Ed Piskor’s ongoing series Hip Hop Family Tree, of which four volumes have been published so far by Fantagraphics between 2013 and the present, not only brings together two nostalgic aspects from Piskor’s own youth but also attempts to revisit the feelings of excitement in his initial experience of discovering both comics and rap music. The possibilities and problems inherent within such attempts to return to the experience of ones’ past are explored in Adorno and Horkheimer’s engagement with Book XII of Homers Odyssey which “…tells how Odysseus sailed past the Sirens. Their allurement is that of losing oneself in the past” (2002: 25).
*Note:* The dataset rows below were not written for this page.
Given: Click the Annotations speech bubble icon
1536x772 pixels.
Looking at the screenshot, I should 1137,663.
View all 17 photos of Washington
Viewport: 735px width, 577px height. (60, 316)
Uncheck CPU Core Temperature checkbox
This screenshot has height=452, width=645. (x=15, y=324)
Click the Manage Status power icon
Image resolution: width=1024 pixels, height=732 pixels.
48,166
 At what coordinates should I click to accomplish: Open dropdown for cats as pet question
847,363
In many ways, Piskor manages to capture his own nostalgic feelings of the past in this reimagining of both the comics and music of the period, but in doing so he unwittingly re-establishes a patriarchal position that not only privileges his own gender, but also his ethnicity.
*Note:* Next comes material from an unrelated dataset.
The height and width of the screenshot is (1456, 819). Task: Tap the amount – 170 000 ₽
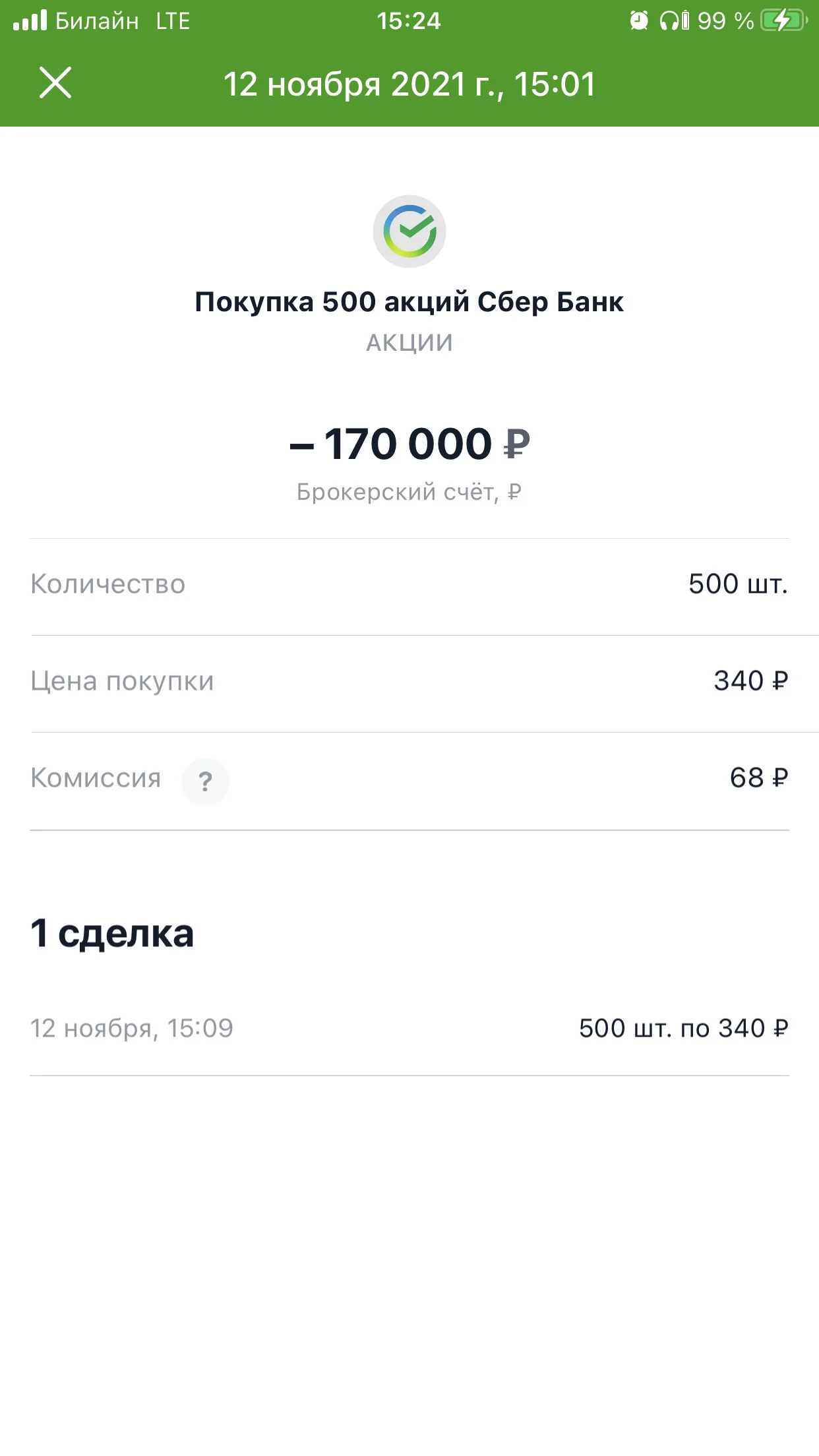(x=410, y=444)
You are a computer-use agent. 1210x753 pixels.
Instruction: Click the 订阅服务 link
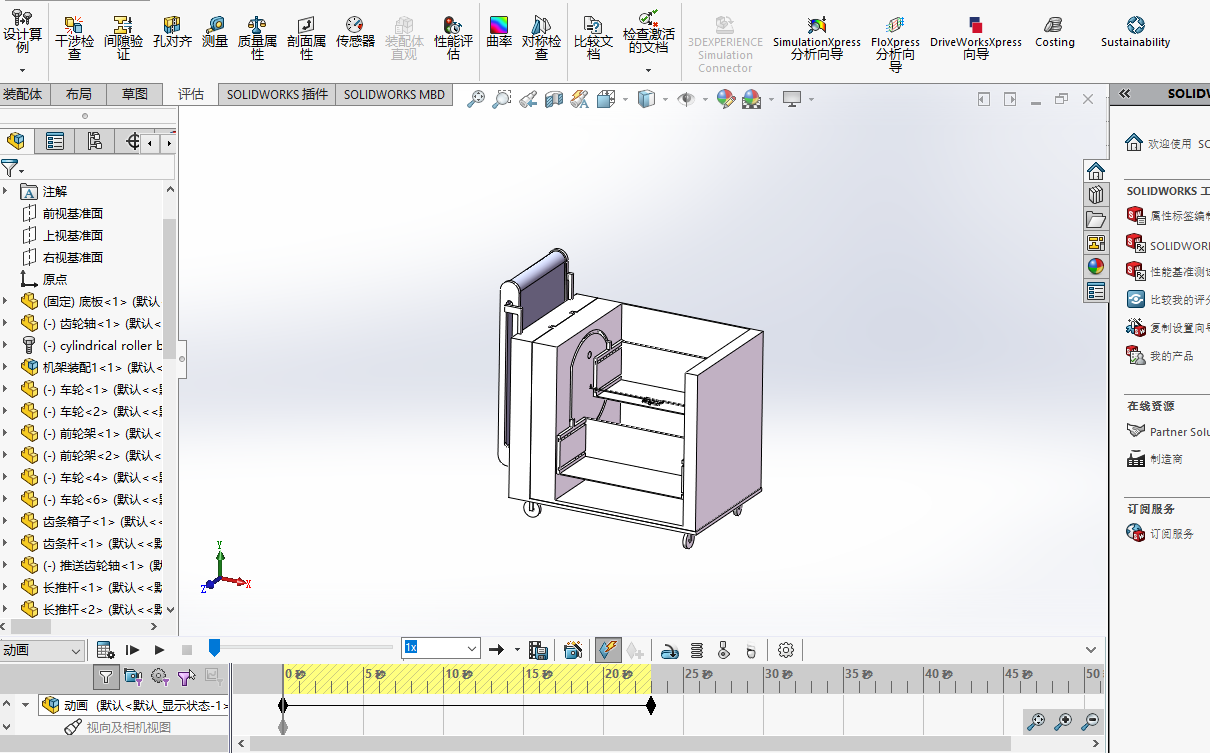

With this position set out, the paper will argue that the art style Piskor develops in Hip Hop Family Tree, not only pays homage to the ‘underground comix’ aesthetic of creators such as Robert Crumb and Trina Robbins, but also to the more ‘popular’ sequential art styles of creators such as Jack Kirby and Will Eisner. In doing so Piskor makes a return to the ‘repressed’ theme of pop culture in the aesthetic style of ‘alternative comix’ that is often perceived, rightly or wrongly, to have eschewed aspects of pop culture. This stylistic critique in ‘alternative comix’ of the ‘Culture Industry’ mirrors Adorno’s elitist position and fails to see what Walter Benjamin praised in mass culture as being a site for radical politics. Piskor’s work is not only a nostalgic re-telling of Hip Hop culture but also attempts to address contemporary ethnic, race and class politics. Therefore, this paper will argue that for all its shortcomings, Piskor’s Hip Hop Family Tree should not be read merely as a piece of cultural revisionist appropriation of the history of Hip Hop music, or as merely a form of ‘blank parody’ of previous art styles (Jameson, 1984: 65); but can be seen as a form of artistic pastiche (Hutcheon, 1987), that contains a relevant political critique of late capitalist, neoliberal, class inequality that also returns to the uncanny nostalgia and excitement of one’s initial experience of ‘being caught by the sirens song’ on first finding comics and music.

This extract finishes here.